- [TEXT BLOCK]:
- Opening Delimiter -

How would you feel about your dead Aunt Julie taking up space in your dining room for, oh, 3 weeks? How about 7 years?
Let me guess, you wouldn’t.
Well, me either. But that is all irrelevant because that’s what they do in Indonesia, not in Minnesota. Thank god.
I read all about it in the bewitching book From Here to Eternity: Traveling the World to Find the Good Death by Caitlin Doughty and I want you to read it, too! Here are some other tidbits from the book:
- As serious as the subject is, Caitlin is able to weave some humor throughout the book. Case in point: she describes the first mummy she saw in Indonesia (which was wearing ’80s aviator shades tinted yellow, obviously) as looking just like her middle school algebra teacher.
- In Colorado, you can be burned on a funeral pyre, in the open air, on a mountain if you want. I don’t know, that’s pretty cool, right?

- Closing Delimiter -

- [STORED DATA]:
- Opening Delimiter -

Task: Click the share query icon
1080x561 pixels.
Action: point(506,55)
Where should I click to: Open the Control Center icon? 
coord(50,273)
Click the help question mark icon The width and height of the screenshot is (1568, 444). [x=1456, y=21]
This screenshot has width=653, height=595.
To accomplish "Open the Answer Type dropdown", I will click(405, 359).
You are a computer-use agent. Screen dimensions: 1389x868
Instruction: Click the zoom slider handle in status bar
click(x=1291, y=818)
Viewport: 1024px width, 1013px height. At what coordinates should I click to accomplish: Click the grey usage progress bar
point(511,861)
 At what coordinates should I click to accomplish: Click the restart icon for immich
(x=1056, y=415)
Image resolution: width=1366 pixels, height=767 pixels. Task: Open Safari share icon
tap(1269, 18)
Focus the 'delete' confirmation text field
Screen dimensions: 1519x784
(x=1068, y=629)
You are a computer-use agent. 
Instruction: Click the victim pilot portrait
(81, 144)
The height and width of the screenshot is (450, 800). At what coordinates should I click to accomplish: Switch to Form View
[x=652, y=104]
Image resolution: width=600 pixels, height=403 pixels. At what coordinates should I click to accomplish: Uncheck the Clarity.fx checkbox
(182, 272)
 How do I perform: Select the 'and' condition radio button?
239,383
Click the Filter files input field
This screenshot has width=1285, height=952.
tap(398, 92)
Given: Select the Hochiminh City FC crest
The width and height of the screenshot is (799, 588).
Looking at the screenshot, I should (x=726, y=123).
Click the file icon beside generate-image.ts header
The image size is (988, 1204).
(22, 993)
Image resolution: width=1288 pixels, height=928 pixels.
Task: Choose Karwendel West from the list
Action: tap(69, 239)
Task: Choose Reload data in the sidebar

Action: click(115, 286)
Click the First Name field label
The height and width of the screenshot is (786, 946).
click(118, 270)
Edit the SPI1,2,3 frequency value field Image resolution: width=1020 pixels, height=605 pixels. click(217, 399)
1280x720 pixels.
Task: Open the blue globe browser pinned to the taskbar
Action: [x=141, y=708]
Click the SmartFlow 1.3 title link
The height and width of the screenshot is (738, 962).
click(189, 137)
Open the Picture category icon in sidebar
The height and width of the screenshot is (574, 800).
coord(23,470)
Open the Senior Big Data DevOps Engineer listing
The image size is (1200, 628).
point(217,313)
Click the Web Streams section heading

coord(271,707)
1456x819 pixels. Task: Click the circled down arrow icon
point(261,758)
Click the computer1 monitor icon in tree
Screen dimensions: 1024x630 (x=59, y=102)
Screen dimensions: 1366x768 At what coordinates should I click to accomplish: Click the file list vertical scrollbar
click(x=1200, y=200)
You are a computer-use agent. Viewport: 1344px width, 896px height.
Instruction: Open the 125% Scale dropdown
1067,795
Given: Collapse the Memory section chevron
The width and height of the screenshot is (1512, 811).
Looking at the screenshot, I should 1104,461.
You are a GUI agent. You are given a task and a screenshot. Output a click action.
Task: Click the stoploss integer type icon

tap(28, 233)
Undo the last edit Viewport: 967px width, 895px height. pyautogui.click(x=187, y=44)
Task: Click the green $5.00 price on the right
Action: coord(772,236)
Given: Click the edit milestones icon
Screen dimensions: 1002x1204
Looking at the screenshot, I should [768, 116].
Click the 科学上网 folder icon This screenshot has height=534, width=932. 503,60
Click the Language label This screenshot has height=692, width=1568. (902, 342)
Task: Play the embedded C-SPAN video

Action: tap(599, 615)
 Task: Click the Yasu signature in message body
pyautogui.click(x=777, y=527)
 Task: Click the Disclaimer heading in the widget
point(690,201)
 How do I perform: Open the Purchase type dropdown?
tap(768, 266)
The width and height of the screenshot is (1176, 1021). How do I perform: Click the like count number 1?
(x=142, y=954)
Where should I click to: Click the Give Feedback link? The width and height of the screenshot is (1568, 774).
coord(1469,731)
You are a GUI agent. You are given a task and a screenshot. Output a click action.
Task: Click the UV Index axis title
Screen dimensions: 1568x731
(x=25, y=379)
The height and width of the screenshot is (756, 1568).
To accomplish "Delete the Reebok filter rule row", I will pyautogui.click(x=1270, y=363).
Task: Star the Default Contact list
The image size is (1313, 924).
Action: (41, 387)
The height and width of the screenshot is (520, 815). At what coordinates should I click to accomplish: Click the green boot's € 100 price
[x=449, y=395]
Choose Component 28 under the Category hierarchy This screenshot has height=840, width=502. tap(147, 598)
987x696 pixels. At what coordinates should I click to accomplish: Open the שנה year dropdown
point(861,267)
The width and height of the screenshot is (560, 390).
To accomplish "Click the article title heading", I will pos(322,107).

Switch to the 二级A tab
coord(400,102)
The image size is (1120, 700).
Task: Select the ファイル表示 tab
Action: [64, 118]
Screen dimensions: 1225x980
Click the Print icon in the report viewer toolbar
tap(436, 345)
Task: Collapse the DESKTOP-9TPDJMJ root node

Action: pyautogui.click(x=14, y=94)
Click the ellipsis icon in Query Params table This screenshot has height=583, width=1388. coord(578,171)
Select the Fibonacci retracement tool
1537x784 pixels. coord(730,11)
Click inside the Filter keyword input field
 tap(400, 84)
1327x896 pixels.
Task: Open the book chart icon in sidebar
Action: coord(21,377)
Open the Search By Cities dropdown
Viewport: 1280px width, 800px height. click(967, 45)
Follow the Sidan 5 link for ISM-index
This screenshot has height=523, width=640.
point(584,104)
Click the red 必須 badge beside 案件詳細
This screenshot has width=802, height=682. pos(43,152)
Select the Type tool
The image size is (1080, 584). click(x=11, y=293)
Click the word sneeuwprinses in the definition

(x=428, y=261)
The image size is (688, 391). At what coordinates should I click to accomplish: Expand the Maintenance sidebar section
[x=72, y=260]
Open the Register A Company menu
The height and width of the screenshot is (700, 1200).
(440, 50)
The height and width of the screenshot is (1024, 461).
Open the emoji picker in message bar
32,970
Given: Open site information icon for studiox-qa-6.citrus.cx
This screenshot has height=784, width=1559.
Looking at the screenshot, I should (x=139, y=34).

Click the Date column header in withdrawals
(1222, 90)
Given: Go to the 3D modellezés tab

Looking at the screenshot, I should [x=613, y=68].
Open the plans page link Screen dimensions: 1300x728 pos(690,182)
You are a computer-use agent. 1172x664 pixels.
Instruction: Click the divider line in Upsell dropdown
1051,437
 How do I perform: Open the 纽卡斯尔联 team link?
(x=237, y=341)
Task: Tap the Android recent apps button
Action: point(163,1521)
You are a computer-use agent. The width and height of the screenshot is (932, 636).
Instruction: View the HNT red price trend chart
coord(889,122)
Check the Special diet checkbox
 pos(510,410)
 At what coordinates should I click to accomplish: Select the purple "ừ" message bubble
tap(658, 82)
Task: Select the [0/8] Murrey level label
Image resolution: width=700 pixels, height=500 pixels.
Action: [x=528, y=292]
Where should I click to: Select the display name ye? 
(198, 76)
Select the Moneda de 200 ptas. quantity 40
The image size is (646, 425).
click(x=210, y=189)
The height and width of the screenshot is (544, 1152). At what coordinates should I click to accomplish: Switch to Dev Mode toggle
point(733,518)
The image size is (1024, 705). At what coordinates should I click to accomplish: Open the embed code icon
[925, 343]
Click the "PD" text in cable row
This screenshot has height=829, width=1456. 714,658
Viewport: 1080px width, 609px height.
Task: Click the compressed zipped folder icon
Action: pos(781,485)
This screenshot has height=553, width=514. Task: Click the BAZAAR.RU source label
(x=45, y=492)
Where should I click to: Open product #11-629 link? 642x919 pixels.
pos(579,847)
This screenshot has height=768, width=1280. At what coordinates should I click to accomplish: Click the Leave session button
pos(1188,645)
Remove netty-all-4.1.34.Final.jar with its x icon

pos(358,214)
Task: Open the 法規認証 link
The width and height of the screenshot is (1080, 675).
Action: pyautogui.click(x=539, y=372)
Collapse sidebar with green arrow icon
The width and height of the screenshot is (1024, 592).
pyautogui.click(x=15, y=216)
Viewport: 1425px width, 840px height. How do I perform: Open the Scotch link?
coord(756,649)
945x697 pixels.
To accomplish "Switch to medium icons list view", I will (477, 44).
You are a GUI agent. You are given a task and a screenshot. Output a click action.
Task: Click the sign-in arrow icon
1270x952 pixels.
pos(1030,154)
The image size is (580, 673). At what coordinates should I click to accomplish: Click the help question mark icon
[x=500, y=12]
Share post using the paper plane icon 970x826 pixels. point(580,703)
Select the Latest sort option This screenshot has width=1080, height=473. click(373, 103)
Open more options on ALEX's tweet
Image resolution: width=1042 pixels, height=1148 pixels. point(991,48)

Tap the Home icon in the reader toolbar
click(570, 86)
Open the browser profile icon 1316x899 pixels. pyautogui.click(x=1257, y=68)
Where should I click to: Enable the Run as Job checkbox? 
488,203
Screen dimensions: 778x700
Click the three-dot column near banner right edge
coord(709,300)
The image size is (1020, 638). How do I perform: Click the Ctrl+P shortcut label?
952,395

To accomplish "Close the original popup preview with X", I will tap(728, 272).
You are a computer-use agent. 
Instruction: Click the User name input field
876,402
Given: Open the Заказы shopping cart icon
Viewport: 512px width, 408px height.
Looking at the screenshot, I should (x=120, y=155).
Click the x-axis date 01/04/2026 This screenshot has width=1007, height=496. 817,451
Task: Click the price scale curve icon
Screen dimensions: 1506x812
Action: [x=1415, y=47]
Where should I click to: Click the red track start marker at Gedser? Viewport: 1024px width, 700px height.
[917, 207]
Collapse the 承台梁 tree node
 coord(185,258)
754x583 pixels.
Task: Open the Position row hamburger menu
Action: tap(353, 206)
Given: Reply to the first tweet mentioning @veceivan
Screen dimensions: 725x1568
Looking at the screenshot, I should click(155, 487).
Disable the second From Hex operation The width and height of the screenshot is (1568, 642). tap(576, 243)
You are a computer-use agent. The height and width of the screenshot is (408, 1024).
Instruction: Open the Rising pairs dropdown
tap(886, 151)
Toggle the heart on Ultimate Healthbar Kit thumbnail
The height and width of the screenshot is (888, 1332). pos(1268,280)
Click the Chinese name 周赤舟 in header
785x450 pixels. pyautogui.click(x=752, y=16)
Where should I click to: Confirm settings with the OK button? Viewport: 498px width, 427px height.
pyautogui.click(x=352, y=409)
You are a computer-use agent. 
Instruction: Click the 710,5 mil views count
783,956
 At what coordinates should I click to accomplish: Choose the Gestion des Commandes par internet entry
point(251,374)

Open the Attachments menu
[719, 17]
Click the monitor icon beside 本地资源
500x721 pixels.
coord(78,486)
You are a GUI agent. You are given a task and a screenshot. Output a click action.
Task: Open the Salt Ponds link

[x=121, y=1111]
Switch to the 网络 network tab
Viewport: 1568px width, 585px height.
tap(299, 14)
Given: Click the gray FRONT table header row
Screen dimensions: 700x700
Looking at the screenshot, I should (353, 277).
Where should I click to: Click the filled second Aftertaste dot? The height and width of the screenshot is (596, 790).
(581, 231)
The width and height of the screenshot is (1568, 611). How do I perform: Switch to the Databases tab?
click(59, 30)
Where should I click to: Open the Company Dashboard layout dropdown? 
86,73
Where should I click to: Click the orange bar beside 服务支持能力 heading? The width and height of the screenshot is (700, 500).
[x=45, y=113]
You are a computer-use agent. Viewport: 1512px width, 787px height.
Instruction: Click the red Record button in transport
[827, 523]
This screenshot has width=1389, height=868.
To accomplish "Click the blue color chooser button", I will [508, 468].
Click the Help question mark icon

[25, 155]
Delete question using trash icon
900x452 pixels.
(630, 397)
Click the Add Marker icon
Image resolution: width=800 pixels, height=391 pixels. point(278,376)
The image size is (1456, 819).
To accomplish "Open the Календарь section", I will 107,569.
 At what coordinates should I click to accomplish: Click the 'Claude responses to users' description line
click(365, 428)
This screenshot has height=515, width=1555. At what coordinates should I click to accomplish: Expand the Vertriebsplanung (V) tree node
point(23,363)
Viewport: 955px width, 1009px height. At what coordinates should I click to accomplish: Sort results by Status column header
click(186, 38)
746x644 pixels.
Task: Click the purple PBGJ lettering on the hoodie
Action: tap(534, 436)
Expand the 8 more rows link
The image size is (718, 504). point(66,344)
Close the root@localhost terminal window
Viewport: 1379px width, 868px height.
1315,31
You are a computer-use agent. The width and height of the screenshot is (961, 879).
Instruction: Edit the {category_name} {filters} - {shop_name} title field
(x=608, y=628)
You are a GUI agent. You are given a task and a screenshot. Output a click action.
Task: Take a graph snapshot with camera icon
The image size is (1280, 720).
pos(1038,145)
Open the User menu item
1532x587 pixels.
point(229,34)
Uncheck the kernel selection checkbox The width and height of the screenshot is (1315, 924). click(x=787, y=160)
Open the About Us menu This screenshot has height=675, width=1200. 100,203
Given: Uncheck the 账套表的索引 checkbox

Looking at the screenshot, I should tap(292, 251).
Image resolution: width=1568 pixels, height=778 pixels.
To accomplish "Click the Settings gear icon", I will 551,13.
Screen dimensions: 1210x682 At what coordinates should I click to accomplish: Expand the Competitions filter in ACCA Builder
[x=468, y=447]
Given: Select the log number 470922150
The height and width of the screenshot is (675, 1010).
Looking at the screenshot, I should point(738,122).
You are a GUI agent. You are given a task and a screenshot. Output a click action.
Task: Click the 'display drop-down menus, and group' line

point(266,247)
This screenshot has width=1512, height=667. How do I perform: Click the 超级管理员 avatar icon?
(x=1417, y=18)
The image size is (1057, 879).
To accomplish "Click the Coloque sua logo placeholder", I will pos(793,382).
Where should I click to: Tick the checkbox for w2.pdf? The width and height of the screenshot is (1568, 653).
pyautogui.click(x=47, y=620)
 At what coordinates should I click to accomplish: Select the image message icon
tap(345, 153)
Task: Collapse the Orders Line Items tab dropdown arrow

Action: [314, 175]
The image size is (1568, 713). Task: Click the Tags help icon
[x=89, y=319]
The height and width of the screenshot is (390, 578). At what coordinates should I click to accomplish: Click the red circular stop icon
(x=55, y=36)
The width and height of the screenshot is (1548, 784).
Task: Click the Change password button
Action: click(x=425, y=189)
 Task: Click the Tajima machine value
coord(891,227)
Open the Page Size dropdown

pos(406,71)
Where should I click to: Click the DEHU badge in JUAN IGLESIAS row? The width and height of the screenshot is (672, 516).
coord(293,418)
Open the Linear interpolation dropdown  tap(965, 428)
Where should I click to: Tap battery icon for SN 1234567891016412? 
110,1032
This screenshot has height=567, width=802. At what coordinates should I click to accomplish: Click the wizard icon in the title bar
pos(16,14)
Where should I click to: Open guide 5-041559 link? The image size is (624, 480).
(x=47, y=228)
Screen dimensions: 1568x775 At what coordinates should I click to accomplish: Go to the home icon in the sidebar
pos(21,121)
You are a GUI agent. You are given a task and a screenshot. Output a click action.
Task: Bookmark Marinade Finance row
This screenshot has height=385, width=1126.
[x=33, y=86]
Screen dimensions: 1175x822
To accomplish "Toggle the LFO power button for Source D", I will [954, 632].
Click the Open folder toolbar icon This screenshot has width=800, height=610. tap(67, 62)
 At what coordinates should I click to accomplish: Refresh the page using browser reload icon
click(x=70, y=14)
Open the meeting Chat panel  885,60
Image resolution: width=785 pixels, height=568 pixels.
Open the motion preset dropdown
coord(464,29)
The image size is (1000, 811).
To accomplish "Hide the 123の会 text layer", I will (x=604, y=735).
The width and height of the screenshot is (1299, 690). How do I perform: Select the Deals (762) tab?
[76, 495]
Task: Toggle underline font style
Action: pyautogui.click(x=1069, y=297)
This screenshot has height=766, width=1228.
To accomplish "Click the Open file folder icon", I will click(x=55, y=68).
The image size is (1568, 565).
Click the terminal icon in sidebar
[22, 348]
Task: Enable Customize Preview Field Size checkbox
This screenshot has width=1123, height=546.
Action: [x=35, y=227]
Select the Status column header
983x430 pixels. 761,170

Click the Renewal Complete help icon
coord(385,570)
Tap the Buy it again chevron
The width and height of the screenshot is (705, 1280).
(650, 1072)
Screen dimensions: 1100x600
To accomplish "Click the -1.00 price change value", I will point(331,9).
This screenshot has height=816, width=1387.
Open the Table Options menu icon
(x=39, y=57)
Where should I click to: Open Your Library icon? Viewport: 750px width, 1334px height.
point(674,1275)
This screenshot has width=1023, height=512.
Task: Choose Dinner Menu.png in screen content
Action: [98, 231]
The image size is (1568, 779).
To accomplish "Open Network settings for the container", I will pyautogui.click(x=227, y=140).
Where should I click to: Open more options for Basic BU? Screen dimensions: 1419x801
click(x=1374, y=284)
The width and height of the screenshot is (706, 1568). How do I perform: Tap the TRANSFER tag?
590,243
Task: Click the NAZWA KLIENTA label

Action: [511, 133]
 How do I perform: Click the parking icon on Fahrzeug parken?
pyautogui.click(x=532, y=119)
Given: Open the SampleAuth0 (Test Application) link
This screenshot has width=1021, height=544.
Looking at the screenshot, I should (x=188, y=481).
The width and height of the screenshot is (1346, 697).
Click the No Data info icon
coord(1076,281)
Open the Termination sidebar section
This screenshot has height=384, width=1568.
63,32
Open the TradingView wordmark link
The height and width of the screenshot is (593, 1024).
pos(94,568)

- Closing Delimiter -

- [EXERCISE REQUIREMENTS]: Could you extend the post about Caitlin Doughty's book on death customs around the world, picking up after its final line about a funeral pyre in Colorado?

- [OUTPUT OF THE EXERCISE]:
- You know how everyone has been going on and on about burying cremains with a seedling, so that your body can be turned into a fricking tree?Not happenin’. Seems obvious now, but all your DNA is burned up during cremation so there’s no way you’re fertilizing any trees.
- In Japan, the custom after cremation is called kotsuage. This entails cremating the body, but not pulverizing it like we do in America. The large bones are still intact and, beginning with the feet, loved ones pick up the bones of their dead sisters with chopsticks and place them in an urn.
- In Tibet, celestial burial is the norm. In a nutshell, your dead corpse is chanted over by Buddhist lamas while a rogyapa hacks and slices your body into pieces. And this isn’t even the worst part. The worst part is the vultures circling, waiting for the cue to dive in and have your body for lunch. If you dare, here is a video of a sky burial for your enjoyment (or terror). I AM SERIOUS. THERE ARE DEAD BODIES IN THIS VIDEO. Don’t say I didn’t warn you.
For those of you who might get your panties in a bundle about Caitlin not respecting death, let me just tell you that she is the founder of The Order of the Good Death, which is a nonprofit aimed at increasing death positivity and changing the culture of death in America. She started out working in the funeral industry and wrote a FANTASTIC book about it: Smoke Gets In Your Eyes: And Other Lessons From the Crematory.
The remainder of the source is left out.